As used herein, the term "personal care product" means diapers, training pants, absorbent underpants, adult incontinence products, and feminine hygeine products.
As used herein, the term "outdoor fabric" means a fabric which is primarily, though not exclusively, used outdoors. The applications for which this fabric may be used include car covers, boat covers, airplane covers, camper/trailer fabric, furniture covers, awnings, canopies, tents, agricultural fabrics and outdoor apparel.

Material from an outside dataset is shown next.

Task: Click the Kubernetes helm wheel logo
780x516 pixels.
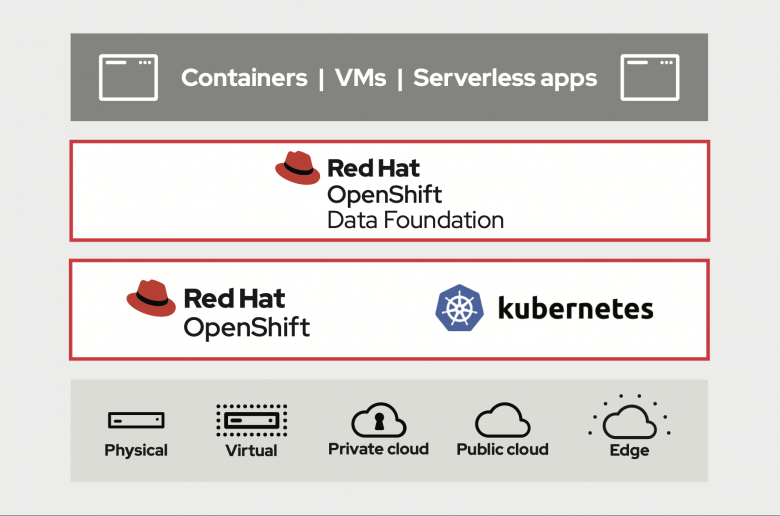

The fabric used in the process of this invention may be a single layer embodiment or a multilayer laminate. Such a multilayer laminate may be an embodiment wherein some of the layers are spunbond and some meltblown such as a spunbond/meltblown/spunbond (SMS) laminate as disclosed in U.S. Pat. No. 4,041,203 to Brock et al. and U.S. Pat. No. 5,169,706 to Collier, et al. Such a laminate may be made by sequentially depositing onto a moving forming belt first a spunbond fabric layer, then a meltblown fabric layer and last another spunbond layer and then bonding the laminate in a manner described below. Alternatively, the fabric layers may be made individually, collected in rolls, and combined in a separate bonding step. Such fabrics usually have a basis weight of from about 6 to about 400 grams per square meter. The process of this invention may also produce fabric which has been laminated with films, glass fibers, staple fibers, paper, and other web materials.
Nonwoven fabrics are generally bonded in some manner as they are produced in order to give them sufficient structural integrity to withstand the rigors of further processing into a finished product. Bonding can be accomplished in a number of ways such as hydroentanglement, needling, ultrasonic bonding, adhesive bonding and thermal bonding. Thermal bonding is the method preferred in this invention.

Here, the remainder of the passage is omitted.